The apology she’d anticipated arrived two days later in a letter. “Just be a good little girl and always love me,” he begged.
Throughout the summer and into the fall, while he was shuttled around Texas to slough off various charges, she received fulsome musings about people and places he remembered and fantasies about the fun they would someday enjoy, peppered with references to her sweetness and blue eyes. She kept them in a packet tied with a red ribbon in her underwear drawer, but she did not often send a reply. And when she did, she was careful to express no desire for future happiness with him.
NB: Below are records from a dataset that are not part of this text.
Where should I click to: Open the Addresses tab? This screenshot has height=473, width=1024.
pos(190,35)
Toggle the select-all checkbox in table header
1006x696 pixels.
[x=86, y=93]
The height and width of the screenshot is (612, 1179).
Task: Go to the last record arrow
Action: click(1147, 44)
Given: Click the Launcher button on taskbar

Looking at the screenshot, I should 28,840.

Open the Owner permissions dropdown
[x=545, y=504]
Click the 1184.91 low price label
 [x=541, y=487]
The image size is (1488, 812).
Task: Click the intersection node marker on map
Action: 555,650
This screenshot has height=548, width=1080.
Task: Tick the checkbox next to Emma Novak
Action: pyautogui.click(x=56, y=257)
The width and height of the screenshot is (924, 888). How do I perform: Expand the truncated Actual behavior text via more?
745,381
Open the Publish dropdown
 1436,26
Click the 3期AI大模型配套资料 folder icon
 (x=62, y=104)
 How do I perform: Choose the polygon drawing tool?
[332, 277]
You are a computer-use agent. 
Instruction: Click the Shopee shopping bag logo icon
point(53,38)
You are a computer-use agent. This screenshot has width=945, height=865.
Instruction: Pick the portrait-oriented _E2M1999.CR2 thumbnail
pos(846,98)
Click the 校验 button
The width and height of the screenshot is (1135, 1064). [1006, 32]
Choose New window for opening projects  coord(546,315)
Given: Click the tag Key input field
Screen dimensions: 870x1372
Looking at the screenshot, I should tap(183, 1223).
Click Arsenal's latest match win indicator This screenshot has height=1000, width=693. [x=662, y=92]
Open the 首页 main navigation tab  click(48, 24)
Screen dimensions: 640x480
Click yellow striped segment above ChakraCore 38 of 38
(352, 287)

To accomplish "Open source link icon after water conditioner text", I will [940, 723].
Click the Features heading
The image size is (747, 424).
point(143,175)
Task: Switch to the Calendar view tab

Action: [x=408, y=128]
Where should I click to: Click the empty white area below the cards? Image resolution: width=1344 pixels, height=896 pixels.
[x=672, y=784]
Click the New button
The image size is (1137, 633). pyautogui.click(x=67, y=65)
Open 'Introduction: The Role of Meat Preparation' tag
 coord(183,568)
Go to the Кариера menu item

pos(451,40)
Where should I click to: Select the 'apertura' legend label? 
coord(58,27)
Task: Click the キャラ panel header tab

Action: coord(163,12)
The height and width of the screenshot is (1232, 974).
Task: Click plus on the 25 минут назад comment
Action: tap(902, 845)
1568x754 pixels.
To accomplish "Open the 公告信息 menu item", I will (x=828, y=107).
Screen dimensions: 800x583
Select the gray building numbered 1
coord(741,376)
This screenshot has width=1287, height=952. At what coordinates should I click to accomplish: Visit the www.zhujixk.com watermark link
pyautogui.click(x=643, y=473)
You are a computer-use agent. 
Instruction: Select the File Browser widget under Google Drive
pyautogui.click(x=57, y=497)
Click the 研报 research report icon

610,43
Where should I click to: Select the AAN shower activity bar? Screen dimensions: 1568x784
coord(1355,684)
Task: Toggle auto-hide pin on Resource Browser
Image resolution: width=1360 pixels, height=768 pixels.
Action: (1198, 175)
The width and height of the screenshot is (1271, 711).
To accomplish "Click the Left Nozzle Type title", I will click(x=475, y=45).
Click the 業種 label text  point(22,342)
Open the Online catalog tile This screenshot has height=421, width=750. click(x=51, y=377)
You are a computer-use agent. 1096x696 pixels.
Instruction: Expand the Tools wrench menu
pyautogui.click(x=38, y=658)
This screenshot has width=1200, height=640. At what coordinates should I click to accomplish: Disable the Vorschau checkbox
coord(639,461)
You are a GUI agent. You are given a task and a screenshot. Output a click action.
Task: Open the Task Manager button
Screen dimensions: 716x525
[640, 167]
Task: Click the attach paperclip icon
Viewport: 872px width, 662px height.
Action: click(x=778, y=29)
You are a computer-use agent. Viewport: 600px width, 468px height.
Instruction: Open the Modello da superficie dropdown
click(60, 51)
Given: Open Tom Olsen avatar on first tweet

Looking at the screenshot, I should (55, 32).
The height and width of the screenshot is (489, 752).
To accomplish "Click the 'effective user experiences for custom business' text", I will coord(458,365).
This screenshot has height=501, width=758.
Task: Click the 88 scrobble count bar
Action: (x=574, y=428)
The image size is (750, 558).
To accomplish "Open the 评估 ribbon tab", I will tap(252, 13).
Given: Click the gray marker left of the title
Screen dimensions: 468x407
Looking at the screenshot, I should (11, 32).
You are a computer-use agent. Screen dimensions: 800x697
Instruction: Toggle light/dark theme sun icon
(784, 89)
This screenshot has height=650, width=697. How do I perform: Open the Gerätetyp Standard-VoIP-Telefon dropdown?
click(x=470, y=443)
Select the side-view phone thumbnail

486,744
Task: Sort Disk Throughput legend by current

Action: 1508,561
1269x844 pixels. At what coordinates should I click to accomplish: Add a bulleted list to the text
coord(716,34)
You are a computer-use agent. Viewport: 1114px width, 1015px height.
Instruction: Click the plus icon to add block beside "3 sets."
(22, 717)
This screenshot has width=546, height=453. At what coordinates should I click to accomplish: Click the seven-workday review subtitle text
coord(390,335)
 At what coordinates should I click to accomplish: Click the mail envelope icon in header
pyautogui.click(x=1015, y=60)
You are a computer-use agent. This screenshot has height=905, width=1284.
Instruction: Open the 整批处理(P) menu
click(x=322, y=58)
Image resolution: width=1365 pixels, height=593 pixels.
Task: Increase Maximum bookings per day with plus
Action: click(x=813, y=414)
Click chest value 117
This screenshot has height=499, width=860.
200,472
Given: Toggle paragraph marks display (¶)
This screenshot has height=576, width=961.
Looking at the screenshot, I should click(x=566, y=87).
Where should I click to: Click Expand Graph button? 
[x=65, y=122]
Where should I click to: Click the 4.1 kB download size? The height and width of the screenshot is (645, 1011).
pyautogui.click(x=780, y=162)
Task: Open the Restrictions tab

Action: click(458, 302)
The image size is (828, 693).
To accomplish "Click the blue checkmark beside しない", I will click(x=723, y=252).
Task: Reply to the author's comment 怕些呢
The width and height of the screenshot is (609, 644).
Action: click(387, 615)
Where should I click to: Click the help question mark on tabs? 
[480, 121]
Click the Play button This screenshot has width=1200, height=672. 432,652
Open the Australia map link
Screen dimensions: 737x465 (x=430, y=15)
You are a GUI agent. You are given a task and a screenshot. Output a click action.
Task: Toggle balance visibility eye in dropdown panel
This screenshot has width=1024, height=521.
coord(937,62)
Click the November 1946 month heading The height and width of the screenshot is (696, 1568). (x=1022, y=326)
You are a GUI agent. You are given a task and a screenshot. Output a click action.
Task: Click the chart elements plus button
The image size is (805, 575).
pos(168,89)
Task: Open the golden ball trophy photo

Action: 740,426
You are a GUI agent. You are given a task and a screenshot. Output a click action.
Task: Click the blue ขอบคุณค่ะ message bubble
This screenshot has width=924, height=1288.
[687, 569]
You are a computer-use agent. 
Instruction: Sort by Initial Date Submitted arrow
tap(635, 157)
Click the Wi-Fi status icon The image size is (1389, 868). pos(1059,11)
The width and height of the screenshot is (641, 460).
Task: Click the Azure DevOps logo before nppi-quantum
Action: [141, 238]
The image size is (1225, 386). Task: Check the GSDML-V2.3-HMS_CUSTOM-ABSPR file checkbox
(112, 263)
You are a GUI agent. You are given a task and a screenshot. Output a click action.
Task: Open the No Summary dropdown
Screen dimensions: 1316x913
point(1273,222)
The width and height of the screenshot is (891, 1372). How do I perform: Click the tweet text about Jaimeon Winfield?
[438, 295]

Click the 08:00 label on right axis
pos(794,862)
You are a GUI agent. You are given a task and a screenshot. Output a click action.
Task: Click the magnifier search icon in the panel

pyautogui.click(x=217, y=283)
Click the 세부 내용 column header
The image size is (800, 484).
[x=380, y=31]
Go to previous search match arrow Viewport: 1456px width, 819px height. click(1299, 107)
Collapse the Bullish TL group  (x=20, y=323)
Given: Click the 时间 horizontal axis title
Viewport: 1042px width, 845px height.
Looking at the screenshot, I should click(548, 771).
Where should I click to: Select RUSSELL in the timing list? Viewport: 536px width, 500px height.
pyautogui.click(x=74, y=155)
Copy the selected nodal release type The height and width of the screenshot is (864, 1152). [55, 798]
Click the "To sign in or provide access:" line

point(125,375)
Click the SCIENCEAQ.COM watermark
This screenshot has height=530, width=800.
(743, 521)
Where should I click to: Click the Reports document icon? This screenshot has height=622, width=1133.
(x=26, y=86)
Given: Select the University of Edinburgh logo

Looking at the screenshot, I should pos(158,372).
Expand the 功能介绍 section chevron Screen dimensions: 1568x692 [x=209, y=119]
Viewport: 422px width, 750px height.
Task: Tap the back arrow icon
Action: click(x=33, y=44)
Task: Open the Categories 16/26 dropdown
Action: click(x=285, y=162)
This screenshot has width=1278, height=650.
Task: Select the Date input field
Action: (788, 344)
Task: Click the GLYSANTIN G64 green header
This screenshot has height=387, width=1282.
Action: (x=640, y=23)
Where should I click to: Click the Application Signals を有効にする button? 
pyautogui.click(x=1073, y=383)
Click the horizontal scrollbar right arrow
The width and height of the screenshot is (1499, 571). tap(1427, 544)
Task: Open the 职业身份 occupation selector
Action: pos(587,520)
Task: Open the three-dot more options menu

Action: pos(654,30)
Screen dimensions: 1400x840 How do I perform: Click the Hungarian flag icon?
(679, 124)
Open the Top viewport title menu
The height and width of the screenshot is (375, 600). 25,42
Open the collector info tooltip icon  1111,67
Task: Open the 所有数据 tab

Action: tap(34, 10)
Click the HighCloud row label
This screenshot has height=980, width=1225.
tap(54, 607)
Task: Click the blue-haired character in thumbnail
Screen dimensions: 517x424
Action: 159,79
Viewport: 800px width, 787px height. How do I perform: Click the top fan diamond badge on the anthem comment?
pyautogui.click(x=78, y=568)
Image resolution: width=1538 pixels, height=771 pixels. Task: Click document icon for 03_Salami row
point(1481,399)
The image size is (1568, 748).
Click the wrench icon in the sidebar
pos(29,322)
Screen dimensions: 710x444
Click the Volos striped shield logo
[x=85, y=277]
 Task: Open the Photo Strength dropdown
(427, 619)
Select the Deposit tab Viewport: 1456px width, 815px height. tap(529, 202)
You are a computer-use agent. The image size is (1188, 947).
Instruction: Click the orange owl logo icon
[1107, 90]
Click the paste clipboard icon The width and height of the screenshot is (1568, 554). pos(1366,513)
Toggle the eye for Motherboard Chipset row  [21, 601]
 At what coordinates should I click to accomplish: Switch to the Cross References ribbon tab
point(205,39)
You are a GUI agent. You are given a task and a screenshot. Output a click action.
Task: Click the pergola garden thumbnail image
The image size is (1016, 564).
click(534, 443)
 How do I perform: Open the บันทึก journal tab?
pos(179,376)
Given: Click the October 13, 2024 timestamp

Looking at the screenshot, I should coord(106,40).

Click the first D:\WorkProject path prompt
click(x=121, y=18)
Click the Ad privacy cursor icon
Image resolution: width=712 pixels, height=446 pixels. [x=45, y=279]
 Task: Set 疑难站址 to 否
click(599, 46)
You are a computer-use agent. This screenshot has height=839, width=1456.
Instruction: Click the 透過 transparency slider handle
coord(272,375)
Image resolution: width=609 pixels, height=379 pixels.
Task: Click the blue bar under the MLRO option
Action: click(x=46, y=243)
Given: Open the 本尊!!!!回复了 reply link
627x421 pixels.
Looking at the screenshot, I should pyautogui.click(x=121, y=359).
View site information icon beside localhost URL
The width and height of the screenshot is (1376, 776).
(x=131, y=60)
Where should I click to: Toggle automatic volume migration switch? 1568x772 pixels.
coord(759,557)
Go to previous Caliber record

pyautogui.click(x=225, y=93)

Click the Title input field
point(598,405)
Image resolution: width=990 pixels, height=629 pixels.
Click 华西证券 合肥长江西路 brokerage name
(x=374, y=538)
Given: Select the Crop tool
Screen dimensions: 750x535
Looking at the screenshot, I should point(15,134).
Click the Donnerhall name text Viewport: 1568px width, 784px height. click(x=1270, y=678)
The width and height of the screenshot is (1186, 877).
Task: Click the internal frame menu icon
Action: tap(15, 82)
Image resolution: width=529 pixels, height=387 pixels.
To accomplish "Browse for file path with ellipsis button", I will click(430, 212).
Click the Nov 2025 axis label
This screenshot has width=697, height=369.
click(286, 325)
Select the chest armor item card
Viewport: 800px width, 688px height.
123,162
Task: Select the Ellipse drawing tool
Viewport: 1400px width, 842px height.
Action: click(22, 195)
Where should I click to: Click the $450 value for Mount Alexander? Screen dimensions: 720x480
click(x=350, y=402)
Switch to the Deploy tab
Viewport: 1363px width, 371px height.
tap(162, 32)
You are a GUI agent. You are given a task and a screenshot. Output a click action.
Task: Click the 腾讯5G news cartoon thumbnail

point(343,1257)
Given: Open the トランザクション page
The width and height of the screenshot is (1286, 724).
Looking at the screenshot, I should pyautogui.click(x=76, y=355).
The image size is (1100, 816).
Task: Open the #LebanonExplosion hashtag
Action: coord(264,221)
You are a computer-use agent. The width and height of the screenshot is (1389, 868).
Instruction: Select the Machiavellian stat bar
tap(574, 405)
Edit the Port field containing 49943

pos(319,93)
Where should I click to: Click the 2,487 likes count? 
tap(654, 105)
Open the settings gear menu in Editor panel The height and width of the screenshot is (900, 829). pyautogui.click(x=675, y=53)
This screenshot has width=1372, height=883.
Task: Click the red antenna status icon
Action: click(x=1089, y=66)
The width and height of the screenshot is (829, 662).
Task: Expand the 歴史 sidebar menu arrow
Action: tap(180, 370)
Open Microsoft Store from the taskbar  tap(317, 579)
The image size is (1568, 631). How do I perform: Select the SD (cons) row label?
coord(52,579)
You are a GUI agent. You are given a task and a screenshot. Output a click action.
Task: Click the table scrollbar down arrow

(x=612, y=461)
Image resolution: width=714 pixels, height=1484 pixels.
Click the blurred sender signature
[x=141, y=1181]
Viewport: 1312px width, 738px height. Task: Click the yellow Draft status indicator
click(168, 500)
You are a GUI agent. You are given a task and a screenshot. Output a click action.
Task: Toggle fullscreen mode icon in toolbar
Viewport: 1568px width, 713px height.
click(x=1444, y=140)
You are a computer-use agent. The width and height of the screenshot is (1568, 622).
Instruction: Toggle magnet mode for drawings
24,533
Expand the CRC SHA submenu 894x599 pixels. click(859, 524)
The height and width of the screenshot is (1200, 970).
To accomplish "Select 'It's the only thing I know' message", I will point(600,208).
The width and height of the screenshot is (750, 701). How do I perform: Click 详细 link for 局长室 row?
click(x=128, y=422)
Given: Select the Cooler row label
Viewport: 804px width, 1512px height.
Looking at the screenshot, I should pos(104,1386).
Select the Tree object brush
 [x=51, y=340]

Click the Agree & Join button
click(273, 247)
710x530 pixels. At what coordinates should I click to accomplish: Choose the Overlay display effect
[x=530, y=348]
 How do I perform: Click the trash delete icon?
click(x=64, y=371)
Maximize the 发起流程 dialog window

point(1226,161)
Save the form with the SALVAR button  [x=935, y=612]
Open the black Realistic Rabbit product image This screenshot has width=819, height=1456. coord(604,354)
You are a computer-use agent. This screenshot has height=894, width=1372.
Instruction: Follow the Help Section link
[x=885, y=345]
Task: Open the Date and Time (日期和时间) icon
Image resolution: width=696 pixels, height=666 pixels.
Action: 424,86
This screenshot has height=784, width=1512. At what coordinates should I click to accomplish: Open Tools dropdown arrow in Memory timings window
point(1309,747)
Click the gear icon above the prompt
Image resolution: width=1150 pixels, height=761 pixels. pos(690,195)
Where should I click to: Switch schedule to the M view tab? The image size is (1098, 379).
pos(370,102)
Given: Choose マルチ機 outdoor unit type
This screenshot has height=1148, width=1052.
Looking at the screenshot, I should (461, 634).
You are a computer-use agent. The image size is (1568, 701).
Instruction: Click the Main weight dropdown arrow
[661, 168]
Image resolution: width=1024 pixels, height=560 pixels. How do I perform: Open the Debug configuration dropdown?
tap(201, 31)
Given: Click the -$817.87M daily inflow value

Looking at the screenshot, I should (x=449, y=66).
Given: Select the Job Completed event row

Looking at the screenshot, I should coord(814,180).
To do so would have been ridiculous and degrading, when he had so casually shoved any possibility of such out of reach. He may have been able to view his incarceration as fate rather than consequence, but she would not, and, in any case, fourteen years was far too long to live through letters. She went out with other men, although thus far they merely confirmed the sentence to which she, indulging her propensity for moping, condemned herself in dramatic diary entries: “life without love.”
* * *
Somewhat reflexively, Bonnie maintained her connection with the Barrows.
“He didn’t get the Walls,” Cumie said bitterly in October. “They sent him to that terrible Eastham.”
“At the Walls, they learn you shoe mending,” Marie explained. “The work out in them cotton fields is so bad at the Bloody ’Ham, we hear cons chop off their own fingers to get shut of it.”
In July, Buck, still on the lam, married Blanche, but acceding to the wishes of his wife and his mother, agreed to surrender himself to Huntsville to finish his sentence. Bonnie ignored the sympathetic look that Blanche gave her as this information was revealed, a look that conveyed that she, Blanche, had a husband who loved her and would do what she and Texas required, so that they could live a happy life together, while Bonnie did not. Cumie, not content with meaningful glances, crowed about the workings of God. Bonnie, Cumie insisted, should not trouble herself with thoughts of Clyde, because she could do nothing for him.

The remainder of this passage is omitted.